Somewhat ironically Elasticsearch would probably work really well for this too (just make sure your elasticsearch isn't open to the world on the internet!).

kaivi · on Nov 22, 2019

>Somewhat ironically Elasticsearch would probably work really well for this too (just make sure your elasticsearch isn't open to the world on the internet!).

Sure it will work, but I personally don't like Elasticsearch for anything high-intensity because of its HTTP REST API and the overhead it carries. Take a look at Cassandra's [1] "CQL binary protocol", it simple and always on point.

[1] https://github.com/apache/cassandra/blob/trunk/doc/native_pr...

davidhyde · on Nov 22, 2019

You forgot the part about exposing your finished database to unprotected elasticsearch http endpoint ;)

In all seriousness does anyone know why you can even host an elasticsearch database as http and without credentials? Seems to be the default. What is the use case for this?

kaivi · on Nov 22, 2019

Tbh I'm still selling that data.

For a while I've had reoccurring nightmares that my DB had been stolen and published together with an article on how stupid and incompetent I am.

prawnsalad · on Nov 23, 2019

If I've understood you right, you break the TOS on other websites to collect users personal info, and then you have nightmares about people taking that data from you? Doesn't that raise ethical concerns in your eyes?

Havoc · on Nov 22, 2019

>You forgot the part about exposing your finished database to unprotected elasticsearch http endpoint ;)

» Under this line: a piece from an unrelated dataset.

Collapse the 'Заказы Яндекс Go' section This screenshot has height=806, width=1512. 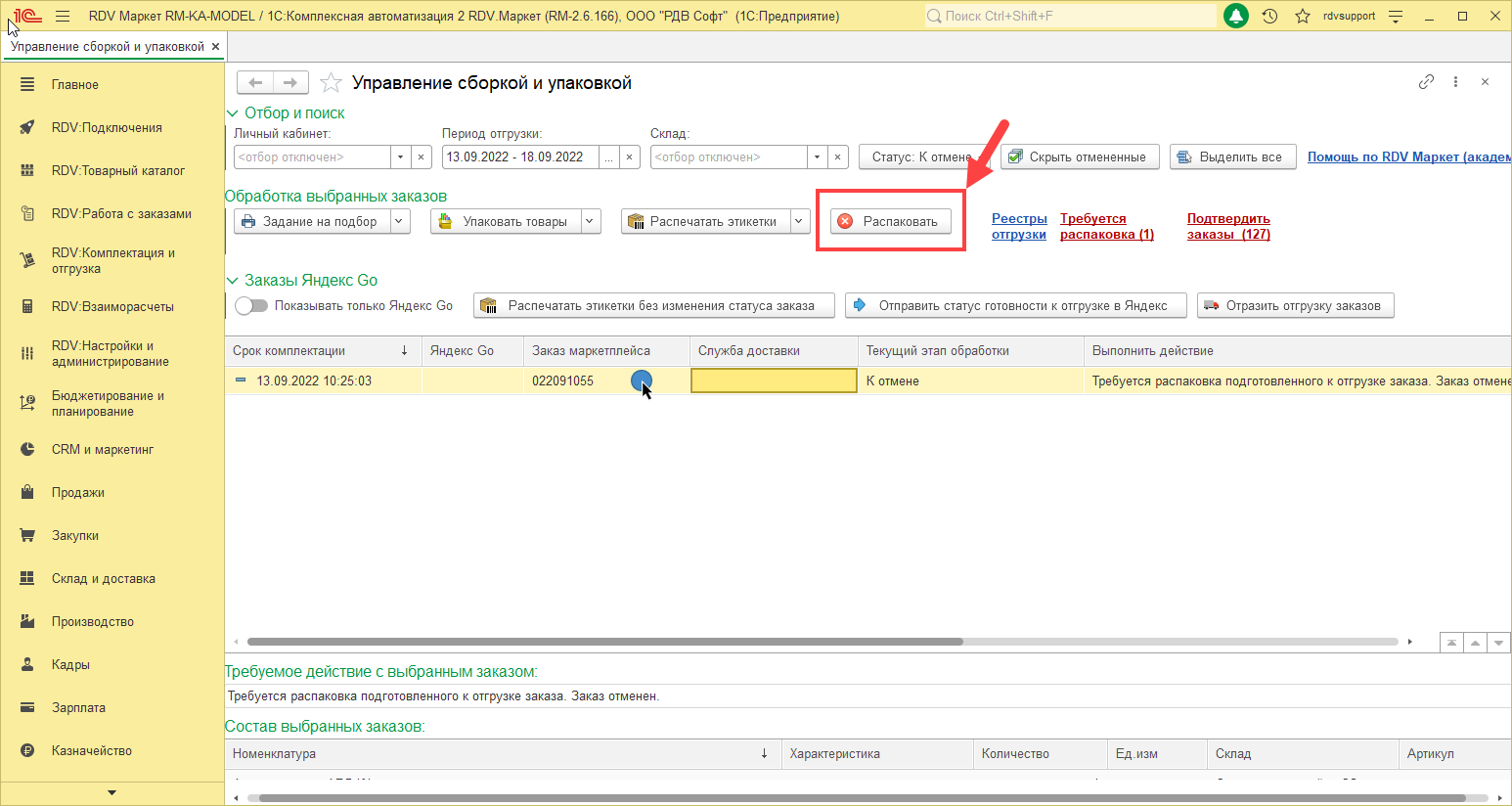coord(233,281)
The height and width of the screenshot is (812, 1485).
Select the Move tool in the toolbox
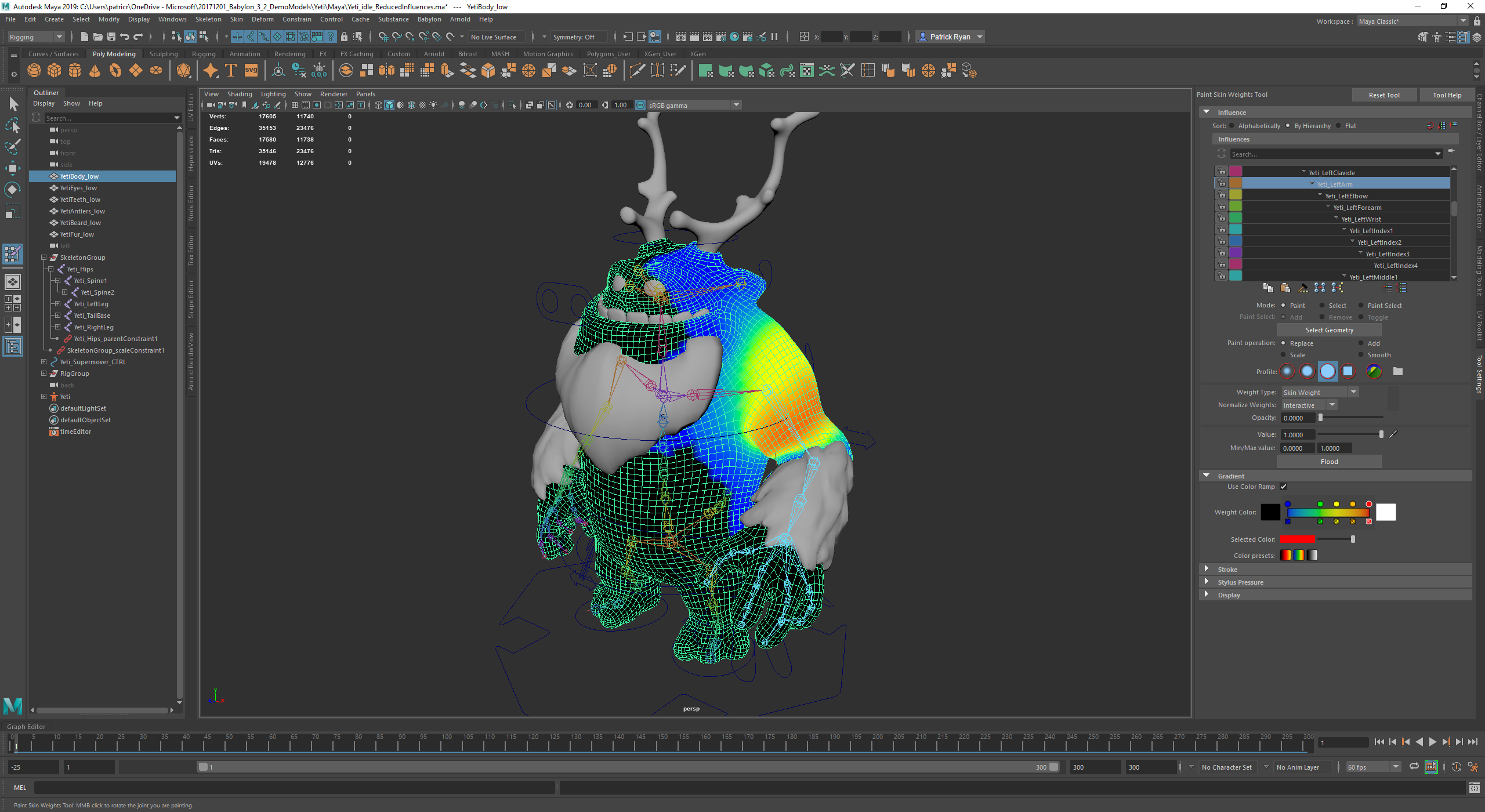coord(13,168)
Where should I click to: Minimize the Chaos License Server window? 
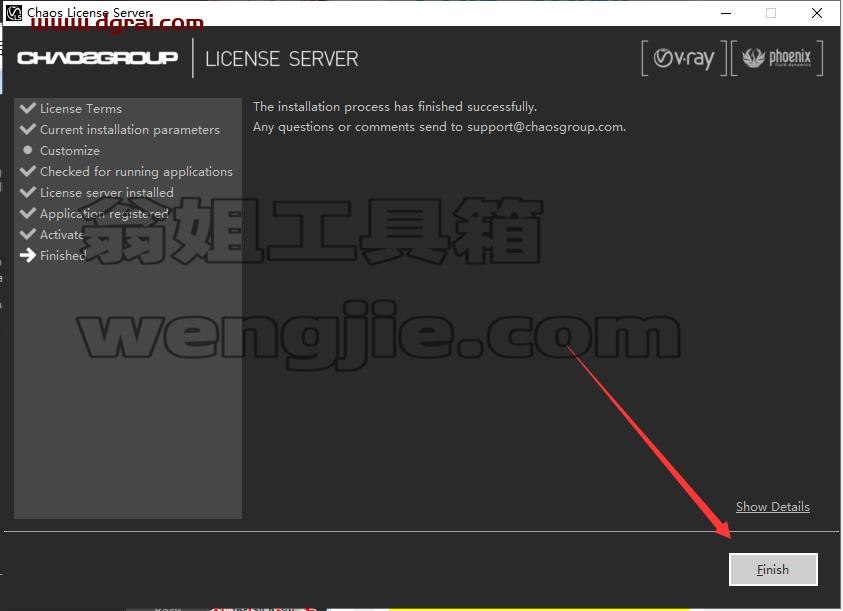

I'll cut straight to the chase and post it on hn. This intermediate step of waiting for someone to discover it takes too long

tomc1985 · on Nov 22, 2019

The use case is in a local datacenter, with a NAT-ed IP not exposed to the main web

kchamplewski · on Nov 22, 2019

A firewalled IP would be much more appropriate, and NAT is not a firewall or a security mechanism.

tomc1985 · on Nov 23, 2019

Same thing, more-or-less. And NAT is effectively a firewall for inbound traffic, even if a lot of people say it isn't.

xfer · on Nov 22, 2019

> Have an app where user logs in through said website, then scrape their friends using this user's token.

That's some extremely shady thing to do.

edm0nd · on Nov 22, 2019

Welcome to the internet!

isoos · on Nov 22, 2019

> Don't be too kind on the big websites.

I usually recommend latency-based dynamic load control for that. Once the website starts to reply 500-1000ms longer than the average one-thread latency, it is time to take a bit of it back. It is also a co-operative strategy between fellow scrapers, even if they don't know about the other ones pushing larger load on the servers.

arcticfox · on Nov 23, 2019

1000ms is a massive slowdown when revenue-noticeable impacts are far, far smaller. I don't know the legality, but hitting a site hard enough to cause 1000ms slowdowns seems like it's approaching DOS legality issues.

nfoz · on Nov 22, 2019

Don't you consider this unethical -- if not against the site itself, than against the other users of the site whose data you're scraping?

Ayesh · on Nov 22, 2019

Wow these are some hot tips!

YMMV, and cloud providers would hate you for this, but you can automate the IP rotation with a cloud providers that bills you by the hour. It's easier than ever nowadays to spin an instance in Frankfurt, use it for an hour, and then another in Singapore for the second hour.

Pretending to be Googlebot also helps.

Havoc · on Nov 22, 2019

>- Call their API through ipv6, because they may not yet have a proper, ipv6 subnet-based rate limiter.

Clever. VMs with IPV6 are cheap as a bonus :)

Same for non-js mobile. Thanks for the tips

adatavizguy · on Nov 22, 2019

- Call their API through ipv6, because they may not yet have a proper, ipv6 subnet-based rate limiter.

How would someone do that using node.js? Asking for a friend.